What you are asked to do => Since the entries below must stay intact, return each one exactly.

(Stored records)
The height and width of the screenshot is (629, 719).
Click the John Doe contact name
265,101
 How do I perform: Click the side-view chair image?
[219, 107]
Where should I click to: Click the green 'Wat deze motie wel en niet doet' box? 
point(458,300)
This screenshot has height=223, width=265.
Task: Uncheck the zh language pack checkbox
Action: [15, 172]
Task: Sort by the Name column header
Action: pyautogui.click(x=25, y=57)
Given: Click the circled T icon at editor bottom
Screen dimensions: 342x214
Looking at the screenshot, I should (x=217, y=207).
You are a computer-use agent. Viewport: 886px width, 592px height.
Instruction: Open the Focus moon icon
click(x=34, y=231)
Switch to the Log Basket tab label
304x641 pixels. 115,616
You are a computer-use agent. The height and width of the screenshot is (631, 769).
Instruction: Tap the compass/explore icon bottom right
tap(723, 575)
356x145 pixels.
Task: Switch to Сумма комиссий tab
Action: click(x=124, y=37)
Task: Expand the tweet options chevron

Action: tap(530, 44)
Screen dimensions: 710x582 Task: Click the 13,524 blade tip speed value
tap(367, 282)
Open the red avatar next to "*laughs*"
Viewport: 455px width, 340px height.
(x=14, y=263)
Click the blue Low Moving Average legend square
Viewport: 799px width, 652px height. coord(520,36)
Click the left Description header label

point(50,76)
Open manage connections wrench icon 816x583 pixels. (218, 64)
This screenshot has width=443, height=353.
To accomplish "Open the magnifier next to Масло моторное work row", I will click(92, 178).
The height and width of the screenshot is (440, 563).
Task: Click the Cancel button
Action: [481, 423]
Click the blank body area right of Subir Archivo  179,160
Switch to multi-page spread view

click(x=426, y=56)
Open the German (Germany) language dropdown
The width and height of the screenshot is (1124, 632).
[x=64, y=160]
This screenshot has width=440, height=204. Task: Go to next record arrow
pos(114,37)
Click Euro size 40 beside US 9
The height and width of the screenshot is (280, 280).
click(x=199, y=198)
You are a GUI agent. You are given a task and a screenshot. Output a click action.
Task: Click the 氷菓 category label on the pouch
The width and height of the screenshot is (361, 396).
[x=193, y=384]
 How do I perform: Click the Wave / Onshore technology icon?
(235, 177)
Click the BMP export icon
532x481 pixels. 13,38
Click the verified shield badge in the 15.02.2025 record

Output for this exercise =>
The height and width of the screenshot is (629, 719).
Click the John Doe contact name
265,101
 How do I perform: Click the side-view chair image?
[219, 107]
Where should I click to: Click the green 'Wat deze motie wel en niet doet' box? 
point(458,300)
This screenshot has height=223, width=265.
Task: Uncheck the zh language pack checkbox
Action: [15, 172]
Task: Sort by the Name column header
Action: pyautogui.click(x=25, y=57)
Given: Click the circled T icon at editor bottom
Screen dimensions: 342x214
Looking at the screenshot, I should (x=217, y=207).
You are a computer-use agent. Viewport: 886px width, 592px height.
Instruction: Open the Focus moon icon
click(x=34, y=231)
Switch to the Log Basket tab label
304x641 pixels. 115,616
You are a computer-use agent. The height and width of the screenshot is (631, 769).
Instruction: Tap the compass/explore icon bottom right
tap(723, 575)
356x145 pixels.
Task: Switch to Сумма комиссий tab
Action: click(x=124, y=37)
Task: Expand the tweet options chevron

Action: tap(530, 44)
Screen dimensions: 710x582 Task: Click the 13,524 blade tip speed value
tap(367, 282)
Open the red avatar next to "*laughs*"
Viewport: 455px width, 340px height.
(x=14, y=263)
Click the blue Low Moving Average legend square
Viewport: 799px width, 652px height. coord(520,36)
Click the left Description header label

point(50,76)
Open manage connections wrench icon 816x583 pixels. (218, 64)
This screenshot has width=443, height=353.
To accomplish "Open the magnifier next to Масло моторное work row", I will click(92, 178).
The height and width of the screenshot is (440, 563).
Task: Click the Cancel button
Action: [481, 423]
Click the blank body area right of Subir Archivo  179,160
Switch to multi-page spread view

click(x=426, y=56)
Open the German (Germany) language dropdown
The width and height of the screenshot is (1124, 632).
[x=64, y=160]
This screenshot has width=440, height=204. Task: Go to next record arrow
pos(114,37)
Click Euro size 40 beside US 9
The height and width of the screenshot is (280, 280).
click(x=199, y=198)
You are a GUI agent. You are given a task and a screenshot. Output a click action.
Task: Click the 氷菓 category label on the pouch
The width and height of the screenshot is (361, 396).
[x=193, y=384]
 How do I perform: Click the Wave / Onshore technology icon?
(235, 177)
Click the BMP export icon
532x481 pixels. 13,38
Click the verified shield badge in the 15.02.2025 record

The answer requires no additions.